Melalui video di kanal YouTube pribadinya, Jumat (6/9/2024), Rocky menegaskan bahwa perdebatan yang sengit sering kali tidak bisa dihindari. Namun, ia mengingatkan pentingnya pengendalian diri saat berargumen, terutama dalam situasi yang berpotensi memanas. “Dalam perdebatan, kita harus mampu mengendalikan amarah dan emosi. Meski debat penuh retorika, menjaga batas tetap penting,” ujar Rocky.
Pernyataan ini muncul setelah adu argumen yang berlangsung panas ketika Rocky menyebut Silfester sebagai “penjilat”, yang memicu reaksi keras dari lawannya. Silfester merespons dengan caci maki, namun Rocky tetap melihat hal tersebut sebagai bagian dari dinamika debat yang, menurutnya, masih dalam batas wajar selama tidak melibatkan kekerasan fisik. “Caci maki itu bagian dari debat yang bisa diterima, tapi jika sampai pada kekerasan fisik, itu sudah tidak adil,” jelas Rocky.

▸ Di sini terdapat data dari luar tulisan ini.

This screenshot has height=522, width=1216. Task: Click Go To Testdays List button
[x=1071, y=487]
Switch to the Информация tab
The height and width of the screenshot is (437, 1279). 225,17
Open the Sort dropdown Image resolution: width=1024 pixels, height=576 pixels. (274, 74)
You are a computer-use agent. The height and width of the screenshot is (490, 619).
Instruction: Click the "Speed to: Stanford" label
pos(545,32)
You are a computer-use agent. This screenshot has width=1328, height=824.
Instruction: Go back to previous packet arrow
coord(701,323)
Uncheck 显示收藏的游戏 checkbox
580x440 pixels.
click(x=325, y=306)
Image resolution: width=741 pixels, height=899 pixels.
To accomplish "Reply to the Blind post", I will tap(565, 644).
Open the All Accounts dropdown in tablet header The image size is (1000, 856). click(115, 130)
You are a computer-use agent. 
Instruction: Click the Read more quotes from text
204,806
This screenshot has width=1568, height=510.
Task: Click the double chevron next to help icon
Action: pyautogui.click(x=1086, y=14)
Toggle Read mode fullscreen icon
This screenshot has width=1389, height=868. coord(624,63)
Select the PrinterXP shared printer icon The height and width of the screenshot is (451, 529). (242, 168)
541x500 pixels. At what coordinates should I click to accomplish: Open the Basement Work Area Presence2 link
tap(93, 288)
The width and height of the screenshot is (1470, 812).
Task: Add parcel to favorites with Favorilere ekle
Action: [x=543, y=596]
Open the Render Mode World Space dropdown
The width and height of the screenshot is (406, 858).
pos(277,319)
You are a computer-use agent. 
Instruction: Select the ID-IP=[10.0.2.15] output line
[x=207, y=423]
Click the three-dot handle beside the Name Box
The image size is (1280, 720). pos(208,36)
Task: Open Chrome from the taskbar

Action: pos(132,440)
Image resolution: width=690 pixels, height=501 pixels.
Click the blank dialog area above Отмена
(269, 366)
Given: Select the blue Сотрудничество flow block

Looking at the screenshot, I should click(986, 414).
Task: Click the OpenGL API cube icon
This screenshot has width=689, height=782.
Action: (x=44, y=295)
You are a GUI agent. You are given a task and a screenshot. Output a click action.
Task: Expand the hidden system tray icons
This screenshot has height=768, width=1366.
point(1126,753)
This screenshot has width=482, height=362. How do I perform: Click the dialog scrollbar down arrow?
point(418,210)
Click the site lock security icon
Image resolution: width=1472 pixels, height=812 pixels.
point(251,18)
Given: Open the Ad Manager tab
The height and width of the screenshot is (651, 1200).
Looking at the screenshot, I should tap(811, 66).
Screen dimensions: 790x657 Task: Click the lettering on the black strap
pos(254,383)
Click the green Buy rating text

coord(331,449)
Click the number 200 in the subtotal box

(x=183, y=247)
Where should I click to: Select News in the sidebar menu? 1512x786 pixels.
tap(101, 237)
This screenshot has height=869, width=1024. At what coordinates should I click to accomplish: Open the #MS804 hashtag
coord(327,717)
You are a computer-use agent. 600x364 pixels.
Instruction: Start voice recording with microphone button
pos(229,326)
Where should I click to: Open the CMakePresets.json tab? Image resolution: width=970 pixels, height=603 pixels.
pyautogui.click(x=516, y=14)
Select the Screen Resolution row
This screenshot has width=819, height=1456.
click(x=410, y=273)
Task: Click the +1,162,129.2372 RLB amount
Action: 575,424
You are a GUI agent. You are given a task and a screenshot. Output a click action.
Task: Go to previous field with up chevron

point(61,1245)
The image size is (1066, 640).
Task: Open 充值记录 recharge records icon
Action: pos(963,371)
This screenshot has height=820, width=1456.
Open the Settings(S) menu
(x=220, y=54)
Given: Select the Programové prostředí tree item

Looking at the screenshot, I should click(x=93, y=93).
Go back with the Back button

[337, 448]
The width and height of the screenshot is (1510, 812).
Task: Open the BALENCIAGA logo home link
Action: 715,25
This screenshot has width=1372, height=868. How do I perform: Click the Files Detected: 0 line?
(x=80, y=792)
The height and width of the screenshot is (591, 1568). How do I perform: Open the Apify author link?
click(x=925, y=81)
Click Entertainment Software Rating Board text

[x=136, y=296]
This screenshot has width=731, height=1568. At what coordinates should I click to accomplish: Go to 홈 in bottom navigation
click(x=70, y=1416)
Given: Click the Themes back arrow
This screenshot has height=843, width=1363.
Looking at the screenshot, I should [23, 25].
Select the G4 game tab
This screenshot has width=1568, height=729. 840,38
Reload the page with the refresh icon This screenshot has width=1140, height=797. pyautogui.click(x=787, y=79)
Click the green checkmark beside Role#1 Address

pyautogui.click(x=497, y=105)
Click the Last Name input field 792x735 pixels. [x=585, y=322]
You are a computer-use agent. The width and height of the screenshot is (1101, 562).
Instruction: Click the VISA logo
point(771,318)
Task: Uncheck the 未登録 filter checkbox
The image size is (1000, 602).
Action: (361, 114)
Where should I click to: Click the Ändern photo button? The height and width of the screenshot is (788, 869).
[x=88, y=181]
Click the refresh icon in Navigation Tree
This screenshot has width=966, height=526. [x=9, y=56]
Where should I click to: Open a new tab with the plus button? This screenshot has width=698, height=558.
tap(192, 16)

Rocky lebih jauh menjelaskan bahwa debat tidak selalu mengedepankan kesopanan formal, tetapi lebih kepada adu pikiran. “Dalam debat, Anda bisa menggunakan argumen apa pun, yang penting tetap berada dalam ranah pertarungan ide, bukan kekuatan fisik,” lanjutnya. Ia juga menyebut bahwa kemampuan seseorang mencaci maki sering kali dipicu oleh ketidakmampuan menanggapi kritik yang tajam.
Di tengah video klarifikasinya, Rocky mengaku bahwa ia sudah melihat tanda-tanda emosi dari Silfester selama debat berlangsung dan mengedepankan kewaspadaan. Sebagai seorang yang peka terhadap situasi, ia bisa membaca bahasa tubuh lawan debatnya dan memahami kapan kemarahan mulai muncul. “Saya terbiasa membaca situasi, termasuk bahasa tubuh lawan. Saya tahu kapan kewaspadaan harus saya kedepankan,” jelasnya.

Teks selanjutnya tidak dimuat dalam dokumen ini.